Again, benchmark tests are underway. "Actual performance impact numbers will depend on the software and environment in question," Andy Patel, a security researcher for Finnish anti-virus firm F-Secure, says in a Tuesday blog post. Servers will likely see the biggest impact, he says, while home machines may see no noticeable impact at all.
Meanwhile, Linux systems designed to mine cryptocurrencies, such as bitcoin and monero, don't appear to be affected, Patel says. "Mining, whether CPU- or GPU-based, shouldn't be affected - there shouldn't be any syscalls in mining loops," he says. "Monero - a CPU-based miner - network hashrate appears largely unchanged since the patch.
Recommendation: Patch
Despite the performance problems, the prevailing information security wisdom is for everyone to begin patching immediately and to keep patching.
Britain's National Cyber Security Center, part of intelligence agency GCHQ, says consumers should install patches as soon as they're available as well as "enable automatic updates so that future security measures are installed for you."
Chips require firmware updates; Intel's chips appear to be most affected. But some older AMD chips have been left unbootable by Microsoft's first security update designed to address the flaws. Microsoft and AMD says they're working on fixes (see Microsoft Pauses Windows Security Updates to AMD Devices).
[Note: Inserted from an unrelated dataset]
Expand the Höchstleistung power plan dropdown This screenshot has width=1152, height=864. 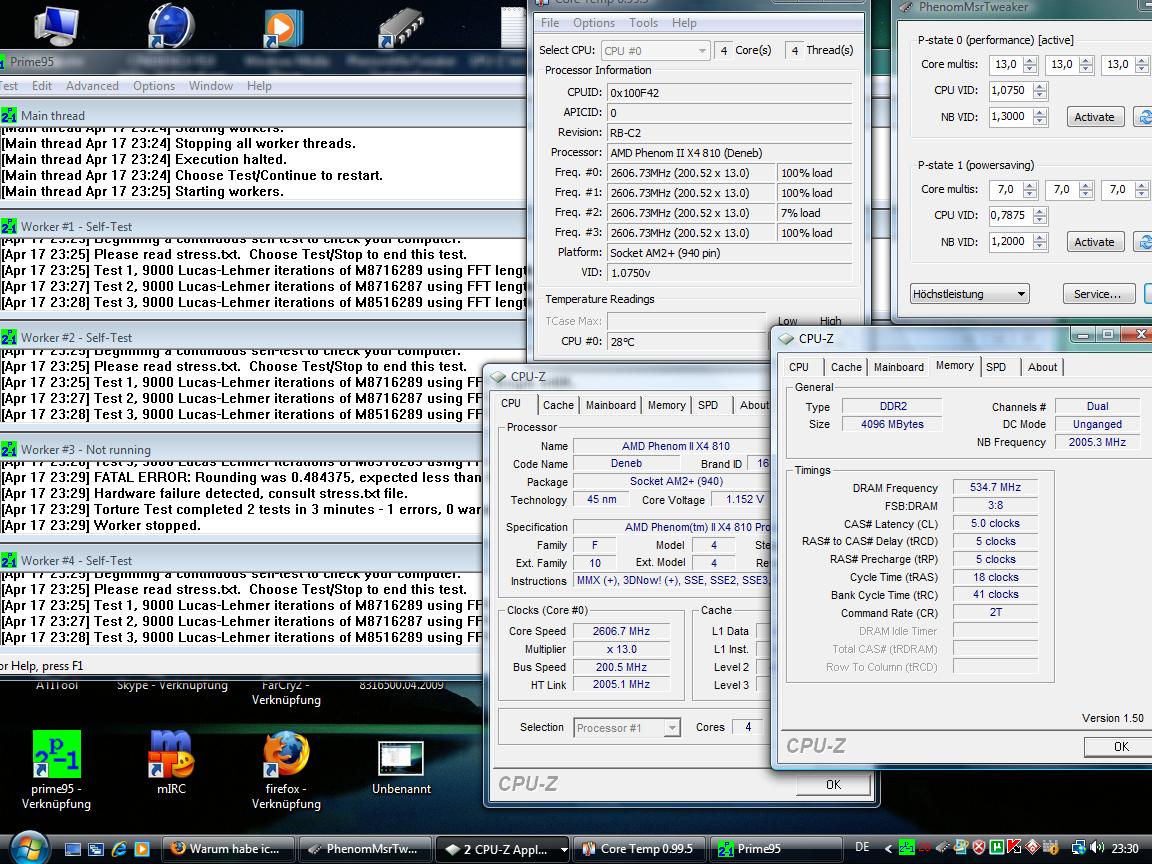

Apple, Google, Linux, Red Hat and Suse have released operating system updates that begin to address Meltdown and Spectre, as has Microsoft, which says that so far it's shipped patches for 41 of the 45 editions of Windows it supports. All browser makers have also shipped updated software - or plan to soon do so - that is designed to address the flaws.
Intel began sending firmware updates to manufacturers last month. "For Intel CPUs introduced in the past five years, we expect to issue updates for more than 90 percent of them within a week, and the remainder by the end of January," Intel says. "We will continue to issue updates for other products thereafter." Then it will be up to device manufacturers to update the software and distribute it to users. There are no guarantees on when - or in some cases if - that will happen.
Guidance for Enterprise Administrators
As patches and updates do become available on all fronts, however, NCSC recommends organizations install them as quickly as possible. But of course, enterprise administrators must also identify all vulnerable cloud services, data centers and servers, end user devices as well as applications and software used by their organization, and then track what promise to be multiple waves of patches for any given device or service.
Many major enterprise vendors - ranging from Cisco and Dell to IBM and Juniper - among others - have confirmed that at least some of their products are at risk from Meltdown and Spectre and say they don't yet have a full picture.
For all hardware devices, NCSC says, "it's not sufficient just to update the operating system - you will need to check that the underlying firmware is also up to date." While blocking Meltdown only requires software fixes, defending against Spectre requires both firmware and software fixes.